Task brief | Copy out the lines from the one containing "The image size is (2530, 1456)." through the one containing "This screenshot has height=421, width=416.", replacing "screenshot" with "capture" and leaving everything else unchanged.

Materials provided |
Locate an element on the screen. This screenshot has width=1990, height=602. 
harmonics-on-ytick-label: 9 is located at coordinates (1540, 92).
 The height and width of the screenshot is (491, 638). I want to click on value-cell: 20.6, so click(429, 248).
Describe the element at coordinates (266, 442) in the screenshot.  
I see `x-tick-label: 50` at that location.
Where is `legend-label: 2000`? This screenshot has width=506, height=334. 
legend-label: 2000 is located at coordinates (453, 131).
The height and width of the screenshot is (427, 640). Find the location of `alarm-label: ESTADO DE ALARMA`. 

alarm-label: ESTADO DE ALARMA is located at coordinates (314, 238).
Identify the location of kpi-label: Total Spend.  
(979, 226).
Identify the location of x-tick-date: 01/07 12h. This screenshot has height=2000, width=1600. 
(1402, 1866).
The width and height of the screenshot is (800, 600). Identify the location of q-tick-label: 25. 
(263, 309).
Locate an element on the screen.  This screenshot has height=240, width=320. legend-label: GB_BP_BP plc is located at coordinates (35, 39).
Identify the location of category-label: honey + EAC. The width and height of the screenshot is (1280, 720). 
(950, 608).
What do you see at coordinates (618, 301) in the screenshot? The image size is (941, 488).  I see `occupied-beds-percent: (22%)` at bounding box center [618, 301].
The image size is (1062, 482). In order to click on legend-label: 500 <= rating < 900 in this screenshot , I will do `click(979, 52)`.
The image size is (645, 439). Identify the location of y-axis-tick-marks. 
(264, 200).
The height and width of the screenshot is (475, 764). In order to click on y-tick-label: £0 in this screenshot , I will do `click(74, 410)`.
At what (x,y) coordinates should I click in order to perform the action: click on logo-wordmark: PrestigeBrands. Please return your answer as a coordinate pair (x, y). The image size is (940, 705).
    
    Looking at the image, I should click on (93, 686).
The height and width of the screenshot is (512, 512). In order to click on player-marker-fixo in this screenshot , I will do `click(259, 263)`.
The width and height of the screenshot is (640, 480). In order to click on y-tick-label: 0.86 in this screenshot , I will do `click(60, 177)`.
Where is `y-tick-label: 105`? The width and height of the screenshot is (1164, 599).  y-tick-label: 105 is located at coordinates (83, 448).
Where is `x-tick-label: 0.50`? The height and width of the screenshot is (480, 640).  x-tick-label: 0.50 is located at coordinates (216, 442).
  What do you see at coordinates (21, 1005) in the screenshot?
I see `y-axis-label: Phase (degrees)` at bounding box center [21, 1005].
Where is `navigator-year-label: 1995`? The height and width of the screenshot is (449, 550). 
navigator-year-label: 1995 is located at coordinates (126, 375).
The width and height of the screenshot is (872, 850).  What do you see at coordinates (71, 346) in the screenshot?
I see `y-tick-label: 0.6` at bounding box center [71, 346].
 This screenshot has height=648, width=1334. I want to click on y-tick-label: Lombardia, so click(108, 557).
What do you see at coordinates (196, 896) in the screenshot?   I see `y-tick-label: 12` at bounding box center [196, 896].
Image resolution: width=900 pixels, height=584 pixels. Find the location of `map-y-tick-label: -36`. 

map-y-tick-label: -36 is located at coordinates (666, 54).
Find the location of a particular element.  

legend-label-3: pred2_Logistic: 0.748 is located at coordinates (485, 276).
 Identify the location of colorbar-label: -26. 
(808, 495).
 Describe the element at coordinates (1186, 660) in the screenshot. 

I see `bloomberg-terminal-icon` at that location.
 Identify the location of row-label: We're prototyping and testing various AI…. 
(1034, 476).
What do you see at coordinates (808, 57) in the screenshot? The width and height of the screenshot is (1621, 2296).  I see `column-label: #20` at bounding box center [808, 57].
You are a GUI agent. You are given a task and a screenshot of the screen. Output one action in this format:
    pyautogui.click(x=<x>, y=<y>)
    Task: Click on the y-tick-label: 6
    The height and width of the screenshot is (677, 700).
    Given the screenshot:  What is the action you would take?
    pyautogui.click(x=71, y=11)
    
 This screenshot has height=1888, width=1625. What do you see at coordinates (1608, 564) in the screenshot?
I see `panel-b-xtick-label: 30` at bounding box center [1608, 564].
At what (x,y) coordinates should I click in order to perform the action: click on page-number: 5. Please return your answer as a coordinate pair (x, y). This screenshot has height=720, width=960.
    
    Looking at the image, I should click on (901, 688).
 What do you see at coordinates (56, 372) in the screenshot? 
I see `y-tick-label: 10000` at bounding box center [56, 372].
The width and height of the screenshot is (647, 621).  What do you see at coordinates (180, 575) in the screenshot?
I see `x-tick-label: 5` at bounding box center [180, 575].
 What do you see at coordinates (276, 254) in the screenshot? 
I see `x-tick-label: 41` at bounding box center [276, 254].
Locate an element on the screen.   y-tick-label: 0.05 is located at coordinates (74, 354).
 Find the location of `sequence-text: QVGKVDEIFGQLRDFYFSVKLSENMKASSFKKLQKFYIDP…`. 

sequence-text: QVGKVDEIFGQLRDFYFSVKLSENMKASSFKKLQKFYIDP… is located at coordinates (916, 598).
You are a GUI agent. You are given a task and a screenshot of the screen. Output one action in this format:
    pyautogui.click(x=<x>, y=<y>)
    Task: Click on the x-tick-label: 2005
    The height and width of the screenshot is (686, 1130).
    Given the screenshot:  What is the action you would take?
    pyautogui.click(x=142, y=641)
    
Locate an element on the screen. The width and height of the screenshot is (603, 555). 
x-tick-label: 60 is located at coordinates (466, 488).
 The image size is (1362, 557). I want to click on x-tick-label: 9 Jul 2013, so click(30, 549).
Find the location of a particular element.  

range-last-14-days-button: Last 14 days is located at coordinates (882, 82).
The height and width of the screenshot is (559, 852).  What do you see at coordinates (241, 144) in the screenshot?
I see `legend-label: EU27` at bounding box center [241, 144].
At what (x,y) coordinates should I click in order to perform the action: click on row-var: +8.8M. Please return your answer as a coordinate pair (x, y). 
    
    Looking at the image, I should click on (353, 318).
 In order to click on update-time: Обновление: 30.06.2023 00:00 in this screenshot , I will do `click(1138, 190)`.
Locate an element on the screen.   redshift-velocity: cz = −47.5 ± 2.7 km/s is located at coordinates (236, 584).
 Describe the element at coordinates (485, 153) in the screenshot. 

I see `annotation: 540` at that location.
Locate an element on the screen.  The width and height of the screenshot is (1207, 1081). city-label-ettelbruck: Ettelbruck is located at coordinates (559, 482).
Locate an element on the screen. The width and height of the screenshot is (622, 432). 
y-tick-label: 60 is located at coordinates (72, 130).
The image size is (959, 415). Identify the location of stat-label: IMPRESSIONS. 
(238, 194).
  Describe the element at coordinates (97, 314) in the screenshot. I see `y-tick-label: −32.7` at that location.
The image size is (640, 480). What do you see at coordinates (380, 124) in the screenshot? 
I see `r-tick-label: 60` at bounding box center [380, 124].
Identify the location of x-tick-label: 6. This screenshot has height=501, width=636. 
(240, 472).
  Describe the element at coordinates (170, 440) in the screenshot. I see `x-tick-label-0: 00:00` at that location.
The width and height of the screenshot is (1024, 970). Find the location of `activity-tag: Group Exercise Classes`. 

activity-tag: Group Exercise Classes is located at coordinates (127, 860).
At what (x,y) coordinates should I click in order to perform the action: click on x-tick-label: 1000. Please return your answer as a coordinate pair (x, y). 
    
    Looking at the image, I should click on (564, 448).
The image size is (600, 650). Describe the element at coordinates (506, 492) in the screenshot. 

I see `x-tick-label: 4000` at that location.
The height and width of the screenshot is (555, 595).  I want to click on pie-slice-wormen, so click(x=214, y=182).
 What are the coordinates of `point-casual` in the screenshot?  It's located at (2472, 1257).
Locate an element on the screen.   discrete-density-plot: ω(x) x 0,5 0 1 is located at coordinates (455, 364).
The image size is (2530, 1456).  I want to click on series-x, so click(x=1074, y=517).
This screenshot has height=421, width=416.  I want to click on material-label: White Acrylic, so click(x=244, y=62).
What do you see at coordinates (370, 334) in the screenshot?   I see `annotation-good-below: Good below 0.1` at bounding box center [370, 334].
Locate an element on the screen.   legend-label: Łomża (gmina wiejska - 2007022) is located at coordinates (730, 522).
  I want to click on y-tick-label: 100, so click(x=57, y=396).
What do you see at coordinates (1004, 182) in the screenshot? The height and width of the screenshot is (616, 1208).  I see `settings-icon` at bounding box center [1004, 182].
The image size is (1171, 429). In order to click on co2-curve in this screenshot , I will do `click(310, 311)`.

Reply to the exercise |
The image size is (2530, 1456).  I want to click on series-x, so click(x=1074, y=517).
This capture has height=421, width=416.  I want to click on material-label: White Acrylic, so click(x=244, y=62).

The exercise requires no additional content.